++++ Reading text

By guest contributors Eli Berman and David Lake
Violence is a feature of life in many developing countries. As governments, private philanthropic organizations, and communities work to reduce inequity, alleviate poverty, and improve the well-being of people living in low- and middle-income countries, what role does conflict play in stymying development? And can development reduce conflict?
David Lake, distinguished professor of political science at UC San Diego, poses five questions about development and conflict to Eli Berman, research director at the UC Institute on Global Conflict and Cooperation and professor of economics at UC San Diego.
What are the most important hot spots to watch in 2020—and why?
The world is a lot less predictable with COVID-19, but sub-state violence is horribly predictable: Syria and Yemen have raging conflicts, which outside intervention continues to exacerbate rather than dampen. A “treaty” in Afghanistan will likely trigger an aggressive Taliban fighting season over the summer. Ukraine is unresolved. The Libyan conflict is festering just south of Europe. Lebanon, Iraq and Iran have experienced waves of domestic protests that seem unlikely to escalate without foreign intervention, but that’s what we thought initially about Syria.
The wild card is COVID-19. It may reduce foreign interference, which amplifies some conflicts, but could also reduce the ability of peacekeeping forces to dampen conflicts. Some governments may also see the distraction as an opportunity for suppression, unleashing new conflicts or refugee flows.
Does poverty cause violent conflict—and can economic development reduce conflict?
Not quite. Our research has shown that poor or absent governance that fosters violent substate conflict is also a major contributor to poverty—no surprise to economists, who know that property rights and human rights are a necessary condition for functioning markets and investment. In that sense, development projects that complement local governance (which includes policing) have been shown to reduce political violence and apparently foster development as well.
What do we know about how to reduce—or, failing that, manage—conflict more effectively?

++++++++
++++ Records supplied

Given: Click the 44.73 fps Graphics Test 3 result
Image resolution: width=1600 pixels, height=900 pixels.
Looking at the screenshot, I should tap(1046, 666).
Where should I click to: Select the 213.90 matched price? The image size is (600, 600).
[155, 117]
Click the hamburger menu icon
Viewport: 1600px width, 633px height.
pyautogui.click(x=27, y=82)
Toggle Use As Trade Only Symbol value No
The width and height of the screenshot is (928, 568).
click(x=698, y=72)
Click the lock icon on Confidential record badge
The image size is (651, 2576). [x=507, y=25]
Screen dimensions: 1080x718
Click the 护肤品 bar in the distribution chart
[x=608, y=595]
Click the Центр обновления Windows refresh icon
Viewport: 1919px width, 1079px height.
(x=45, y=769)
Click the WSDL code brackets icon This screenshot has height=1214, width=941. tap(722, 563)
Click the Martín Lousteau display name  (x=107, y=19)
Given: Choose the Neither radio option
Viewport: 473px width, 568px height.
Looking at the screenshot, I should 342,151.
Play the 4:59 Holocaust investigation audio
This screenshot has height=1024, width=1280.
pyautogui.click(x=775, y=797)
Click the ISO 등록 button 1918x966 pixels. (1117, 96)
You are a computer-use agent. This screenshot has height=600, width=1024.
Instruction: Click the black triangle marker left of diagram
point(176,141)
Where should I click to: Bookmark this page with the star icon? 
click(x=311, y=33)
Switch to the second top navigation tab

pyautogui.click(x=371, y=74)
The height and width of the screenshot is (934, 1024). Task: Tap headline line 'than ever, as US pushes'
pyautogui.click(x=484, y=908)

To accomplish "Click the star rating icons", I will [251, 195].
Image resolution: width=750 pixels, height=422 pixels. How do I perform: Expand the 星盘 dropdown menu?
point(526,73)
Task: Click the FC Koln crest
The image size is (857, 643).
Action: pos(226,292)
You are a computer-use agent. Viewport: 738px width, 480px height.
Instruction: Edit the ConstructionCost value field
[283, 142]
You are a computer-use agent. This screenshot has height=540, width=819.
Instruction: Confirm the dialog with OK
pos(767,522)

++++++++

Task details: Using the interview on development and conflict, explain in one to three sentences why economists are not surprised that poor or absent governance is a major contributor to poverty. The records are material apart from the text.

Output of the exercise: Economists know that property rights and human rights are a necessary condition for functioning markets and investment. Poor or absent governance undermines those rights, so it also holds back the economy.